If you are interested in learning about the “lead charges” under the U.S. Code assigned by federal prosecutors across the country, you can use the “About the law” tool.  Just click on a section of the U.S. Code and find out how many prosecutions and convictions took place and what their geographic distribution was.  Would it surprise you to learn that in 2013 there was a total of 71 prosecutions and 43 convictions under the Supplemental Nutrition Assistance Program (SNAP) and that most of those cases occurred in the eastern half of the United States?

For those more interested in accessing data to do their own analysis, tracfed has three tools designed to meet a range of needs aptly called Express, Going Deeper and Analyzer.

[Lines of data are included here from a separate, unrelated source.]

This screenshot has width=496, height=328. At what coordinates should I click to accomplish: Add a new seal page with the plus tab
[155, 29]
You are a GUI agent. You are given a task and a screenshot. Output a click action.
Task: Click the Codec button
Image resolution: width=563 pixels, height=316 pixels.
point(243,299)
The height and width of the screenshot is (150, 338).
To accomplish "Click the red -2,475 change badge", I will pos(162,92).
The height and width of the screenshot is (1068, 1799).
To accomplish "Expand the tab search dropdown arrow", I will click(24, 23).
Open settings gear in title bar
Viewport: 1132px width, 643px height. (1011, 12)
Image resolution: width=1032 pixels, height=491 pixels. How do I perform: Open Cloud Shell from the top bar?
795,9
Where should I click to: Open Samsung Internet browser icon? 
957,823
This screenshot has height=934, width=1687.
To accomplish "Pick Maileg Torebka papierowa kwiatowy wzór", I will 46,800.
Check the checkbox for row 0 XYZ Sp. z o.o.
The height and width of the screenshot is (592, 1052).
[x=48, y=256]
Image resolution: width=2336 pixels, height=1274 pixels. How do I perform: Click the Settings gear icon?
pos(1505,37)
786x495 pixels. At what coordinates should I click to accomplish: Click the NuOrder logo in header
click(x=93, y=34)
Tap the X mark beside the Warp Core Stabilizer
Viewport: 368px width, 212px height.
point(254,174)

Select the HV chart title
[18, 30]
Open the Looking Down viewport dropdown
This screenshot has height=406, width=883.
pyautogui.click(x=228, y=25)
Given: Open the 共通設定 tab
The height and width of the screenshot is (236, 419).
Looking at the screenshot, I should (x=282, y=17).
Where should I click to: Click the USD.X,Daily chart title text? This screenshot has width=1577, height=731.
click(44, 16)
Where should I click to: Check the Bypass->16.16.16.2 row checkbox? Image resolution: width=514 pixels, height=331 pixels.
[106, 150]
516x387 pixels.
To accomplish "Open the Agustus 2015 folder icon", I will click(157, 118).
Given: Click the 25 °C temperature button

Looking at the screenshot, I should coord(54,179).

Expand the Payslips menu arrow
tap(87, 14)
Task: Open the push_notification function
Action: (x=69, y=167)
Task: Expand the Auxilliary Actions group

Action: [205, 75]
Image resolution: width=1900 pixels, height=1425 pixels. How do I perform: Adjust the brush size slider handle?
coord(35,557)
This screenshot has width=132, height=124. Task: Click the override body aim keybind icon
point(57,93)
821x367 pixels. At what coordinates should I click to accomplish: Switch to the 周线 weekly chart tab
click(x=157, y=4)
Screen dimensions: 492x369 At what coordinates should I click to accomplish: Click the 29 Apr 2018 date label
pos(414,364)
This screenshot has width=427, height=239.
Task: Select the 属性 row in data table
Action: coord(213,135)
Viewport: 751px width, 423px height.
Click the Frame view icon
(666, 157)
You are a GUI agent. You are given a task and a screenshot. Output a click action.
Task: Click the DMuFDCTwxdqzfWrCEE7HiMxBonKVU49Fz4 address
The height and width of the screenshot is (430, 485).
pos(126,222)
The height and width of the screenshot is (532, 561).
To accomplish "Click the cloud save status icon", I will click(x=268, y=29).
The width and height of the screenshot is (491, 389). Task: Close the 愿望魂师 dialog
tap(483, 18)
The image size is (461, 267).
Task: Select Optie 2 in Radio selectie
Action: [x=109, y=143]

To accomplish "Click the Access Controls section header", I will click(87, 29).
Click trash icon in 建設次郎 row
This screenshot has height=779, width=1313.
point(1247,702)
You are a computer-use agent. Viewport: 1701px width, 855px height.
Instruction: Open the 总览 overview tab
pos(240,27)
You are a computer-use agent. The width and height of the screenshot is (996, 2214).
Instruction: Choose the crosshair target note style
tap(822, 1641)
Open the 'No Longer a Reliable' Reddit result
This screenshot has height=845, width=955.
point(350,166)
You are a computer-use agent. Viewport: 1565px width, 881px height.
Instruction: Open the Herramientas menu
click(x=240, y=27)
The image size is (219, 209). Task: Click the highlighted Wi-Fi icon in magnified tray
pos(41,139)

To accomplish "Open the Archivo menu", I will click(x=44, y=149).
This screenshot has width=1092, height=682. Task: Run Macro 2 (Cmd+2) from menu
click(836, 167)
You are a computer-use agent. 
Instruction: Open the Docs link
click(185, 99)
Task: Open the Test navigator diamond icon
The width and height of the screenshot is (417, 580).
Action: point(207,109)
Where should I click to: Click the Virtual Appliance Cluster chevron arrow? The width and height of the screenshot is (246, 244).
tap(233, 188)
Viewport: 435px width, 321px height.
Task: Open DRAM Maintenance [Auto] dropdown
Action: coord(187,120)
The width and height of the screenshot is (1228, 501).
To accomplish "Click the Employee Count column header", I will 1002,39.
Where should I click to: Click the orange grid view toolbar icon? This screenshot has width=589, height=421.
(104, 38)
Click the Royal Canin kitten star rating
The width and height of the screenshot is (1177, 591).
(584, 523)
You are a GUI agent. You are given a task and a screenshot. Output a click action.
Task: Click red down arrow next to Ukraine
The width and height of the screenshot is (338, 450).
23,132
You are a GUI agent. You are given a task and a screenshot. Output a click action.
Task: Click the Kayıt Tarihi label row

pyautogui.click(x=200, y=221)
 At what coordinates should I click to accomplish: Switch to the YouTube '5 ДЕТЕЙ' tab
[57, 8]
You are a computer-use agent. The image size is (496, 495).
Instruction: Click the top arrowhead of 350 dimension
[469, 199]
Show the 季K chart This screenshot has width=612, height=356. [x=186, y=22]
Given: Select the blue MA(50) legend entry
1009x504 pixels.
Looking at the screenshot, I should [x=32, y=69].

The data that can be accessed with these tools varies based on which of the 6 “layers” of information you are researching: 

  • Criminal (enforcement)
  • Civil (enforcement)
  • Administrative (enforcement)
  • People (federal employees)
  • Money (federal expenditures)
  • Context (demographic and economic information about your community) 

Using the Criminal layer as an example: if you want to know the monthly prosecution, conviction or prison sentences of one year or more, then the pull-down menu in the Express tool is the one for you. If you also want to know the lead charges, what agency brought them, and what prosecutions were declined, then use Going Deeper. If you want to create your own unique data slice on a topic or by a specific agency or statute, use Analyzer, but be sure to first take the Guided Tour to familiarize yourself with this powerful tool.

The design of TRACfed interface looks somewhat dated and cluttered, but once you get started it is surprisingly easy to navigate. It contains a massive amount of federal government data and provides robust tools to meet the needs of the beginning and expert researcher.  TRACfed is the product of a nonpartisan project associated with Syracuse University.